T.C. Yargıtay 11.CEZA DAİRESİ Esas:2016-8203 Karar:2019-6441 Karar Tarihi:19.09.2019
ÖZET: Faturaları düzenleyen şirketler ile sanığın şirketine ait ticari defterler ve belgeler üzerinde karşılıklı bilirkişi incelemesi yaptırılması, sonucuna göre tüm deliller birlikte tartışılarak sanığın hukuki durumunun belirlenmesi gerekirken, eksik araştırma ile yazılı şekilde hükümler kurulması bozmayı gerektirmiştir.

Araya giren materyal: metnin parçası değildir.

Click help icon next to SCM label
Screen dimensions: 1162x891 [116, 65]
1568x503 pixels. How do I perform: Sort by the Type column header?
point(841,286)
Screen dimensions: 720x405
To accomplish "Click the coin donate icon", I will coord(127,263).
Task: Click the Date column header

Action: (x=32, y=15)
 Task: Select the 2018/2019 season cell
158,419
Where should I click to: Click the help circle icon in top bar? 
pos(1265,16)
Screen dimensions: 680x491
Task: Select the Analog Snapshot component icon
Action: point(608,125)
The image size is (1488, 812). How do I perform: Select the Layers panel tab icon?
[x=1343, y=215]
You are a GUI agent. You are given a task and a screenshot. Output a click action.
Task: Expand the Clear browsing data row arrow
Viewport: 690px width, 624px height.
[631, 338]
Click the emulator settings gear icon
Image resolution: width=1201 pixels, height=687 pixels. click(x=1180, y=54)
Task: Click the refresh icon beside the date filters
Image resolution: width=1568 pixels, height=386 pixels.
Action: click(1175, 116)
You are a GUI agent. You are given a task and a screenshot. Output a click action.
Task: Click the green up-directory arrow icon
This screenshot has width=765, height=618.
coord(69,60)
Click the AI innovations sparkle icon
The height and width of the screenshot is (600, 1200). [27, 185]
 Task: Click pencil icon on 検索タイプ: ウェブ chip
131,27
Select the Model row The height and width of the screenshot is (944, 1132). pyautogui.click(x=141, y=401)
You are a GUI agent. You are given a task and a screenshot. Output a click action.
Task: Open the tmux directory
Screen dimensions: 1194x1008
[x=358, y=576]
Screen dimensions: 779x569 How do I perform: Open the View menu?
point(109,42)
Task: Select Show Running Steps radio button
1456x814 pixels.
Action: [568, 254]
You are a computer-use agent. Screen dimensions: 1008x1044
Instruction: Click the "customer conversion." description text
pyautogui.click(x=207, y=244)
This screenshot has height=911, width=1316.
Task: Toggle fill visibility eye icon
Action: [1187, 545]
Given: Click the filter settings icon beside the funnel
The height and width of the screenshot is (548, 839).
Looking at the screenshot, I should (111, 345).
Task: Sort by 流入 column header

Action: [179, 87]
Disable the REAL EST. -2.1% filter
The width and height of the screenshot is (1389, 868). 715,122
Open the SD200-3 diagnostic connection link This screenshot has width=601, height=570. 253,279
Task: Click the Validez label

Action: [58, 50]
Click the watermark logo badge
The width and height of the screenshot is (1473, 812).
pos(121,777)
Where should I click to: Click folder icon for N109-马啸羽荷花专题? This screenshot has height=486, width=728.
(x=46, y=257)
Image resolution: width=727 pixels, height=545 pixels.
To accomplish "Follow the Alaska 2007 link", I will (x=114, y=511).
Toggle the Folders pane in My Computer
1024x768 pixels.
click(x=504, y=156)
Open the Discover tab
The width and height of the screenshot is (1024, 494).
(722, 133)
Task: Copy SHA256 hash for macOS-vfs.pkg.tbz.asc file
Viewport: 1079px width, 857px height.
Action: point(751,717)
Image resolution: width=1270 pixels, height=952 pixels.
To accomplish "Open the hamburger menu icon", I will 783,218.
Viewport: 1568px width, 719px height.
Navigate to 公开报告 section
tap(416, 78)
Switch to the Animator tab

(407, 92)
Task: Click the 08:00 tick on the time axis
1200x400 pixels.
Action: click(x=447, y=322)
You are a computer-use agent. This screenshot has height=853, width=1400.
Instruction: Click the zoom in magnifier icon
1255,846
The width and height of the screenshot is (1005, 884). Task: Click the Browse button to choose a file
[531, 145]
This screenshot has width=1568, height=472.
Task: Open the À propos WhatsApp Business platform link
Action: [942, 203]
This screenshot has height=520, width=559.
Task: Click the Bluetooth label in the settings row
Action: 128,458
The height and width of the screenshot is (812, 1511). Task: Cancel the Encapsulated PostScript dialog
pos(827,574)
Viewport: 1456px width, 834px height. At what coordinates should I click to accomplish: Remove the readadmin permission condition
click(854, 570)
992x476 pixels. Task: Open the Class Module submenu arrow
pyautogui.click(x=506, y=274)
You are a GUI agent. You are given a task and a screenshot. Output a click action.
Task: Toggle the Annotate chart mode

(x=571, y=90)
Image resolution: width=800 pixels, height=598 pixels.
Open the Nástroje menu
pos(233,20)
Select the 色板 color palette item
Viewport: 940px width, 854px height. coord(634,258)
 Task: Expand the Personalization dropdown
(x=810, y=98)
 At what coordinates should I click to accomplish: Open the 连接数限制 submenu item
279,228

T.C. Yargıtay 11.CEZA DAİRESİ Esas:2017-3580 Karar:2019-3909 Karar Tarihi:16.04.2019
ÖZET: Defter ve belgeleri gizleme suçunun, varlığı noter tasdik kayıtları veya sair suretlerle sabit ve saklama mecburiyeti bulunan defter ve belgelerin vergi incelemesine yetkili kimselere ibraz edilmemesi ile oluştuğu, 213 sayılı VUK’nin ……. maddesi uyarınca defter ve belgelerin ait olduğu yılı takip eden takvim yılından başlamak üzere 5 yıl saklama ve tekrar istendiğinde ibraz edilme zorunluluğu bulunduğu, tüzel kişilerin defter ve belgelerinin, tüzel kişinin yetkilisinden istenmesi gerektiği, iş yerini sonradan devralan kişilerin sorumlu tutulması için belgelerin kendilerine devredilmiş olması gerektiği, dosyada mevcut, ….27. Noterliği’nin, 22.01.2008 tarih, ……… yevmiye sayılı limited şirket hisse devir senedinden, şirket müdürü olan sanık …’nun, şirketteki hisselerinin tamamını diğer sanık …’e devrettiğinin ancak müdürlük yetkisinin kaldırıldığına ve sanık …’in müdür olarak seçildiğine dair ilan edilen bir karar bulunmadığının anlaşılması karşısında, maddi gerçeğin kuşkuya yer vermeyecek şekilde tespit edilmesi bakımından; suç tarihinde sanık …’nun şirketi temsil yetkisinin devam edip etmediğinin, anılan şirketin yasal defter ve belgelerinin sanıklardan hangisinde bulunduğunun tespiti için suç tarihinde şirketin ortağı olan …’in tanık olarak dinlenilmesi, sanıklar arasında defter ve belgelerin teslimine dair tutanak hazırlanıp hazırlanmadığının araştırılması ve toplanan delillerin sonucuna göre sanıkların hukuki durumlarının değerlendirilmesi gerektiği gözetilmeden eksik araştırma ile hükümler kurulması, bozmayı gerektirmiştir.